On March 10, the United States Securities and Exchange Commission ruled against a change that would allow investment manager VanEck to create a spot Bitcoin (BTC) trust. Commissioner Mark Uyeda joined his colleague Hester Peirce in releasing a statement criticizing the commission’s decision not to approve the listing and trading of the financial product. 

The commissioners noted that the SEC had denied every application for a spot Bitcoin trust that ha been filed, amounting to almost 20 over the last six years.

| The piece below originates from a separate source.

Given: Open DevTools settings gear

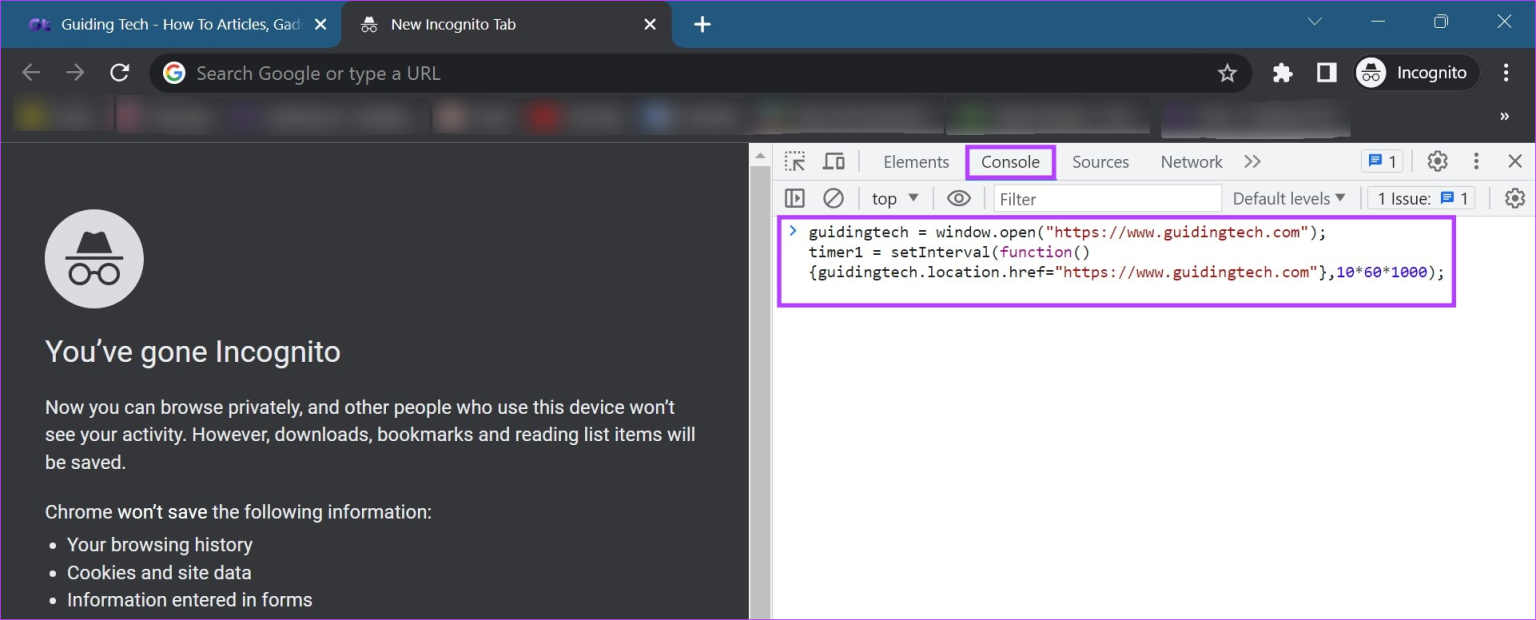Looking at the screenshot, I should (1437, 160).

Its decision on VanEck “repeats the analysis that the Commission has given in each of these recent orders,” they said, but:

“In our view, the Commission is using a different set of goalposts from those it used—and still uses—for other types of commodity-based ETPs to keep these spot bitcoin ETPs off the exchanges we regulate.”

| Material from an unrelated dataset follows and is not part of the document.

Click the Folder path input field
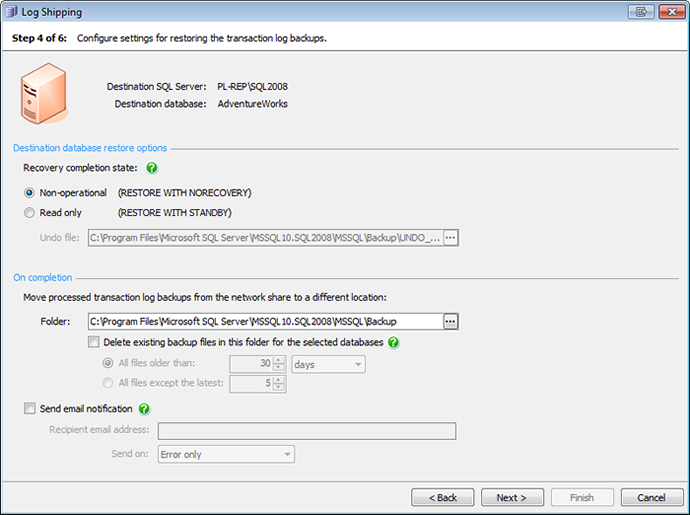The image size is (690, 515). (264, 321)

The agency argued that there is no underlying regulated market and therefore VanEck has no “comprehensive surveillance-sharing agreement with a regulated market of significant size related to spot bitcoin.” While that is a requirement applied to all exchange-traded products (ETPs):

“It is also clear that the Commission is using a uniquely burdensome definition of ‘significant’ in its analyses of spot bitcoin ETP filings.”

The commissioners said the SEC had not required any connection between the spot and futures markets to be demonstrated for other commodity-based ETPs, and “significant” seemed to be applied to liquidity and volume of the trading venue in cases that do not involve Bitcoin. The SEC is required by law to explain changes to its policy for approving commodity-based ETPs, they added.

Related: Here’s why the SEC keeps rejecting spot Bitcoin ETF applications

VanEck has a Bitcoin futures-linked financial product. It began its attempts to gain approval for a spot-linked product in 2017. The SEC delayed making a decision on the company’s current, and third, application for a spot ETP for months.

Uyeda, who was nominated by U.S. President Joe Biden and appointed to his post in June, released a statement on the SEC’s proposed toughening of custody rules in February, in which he stated, “This approach to custody appears to mask a policy decision to block access to crypto as an asset class.”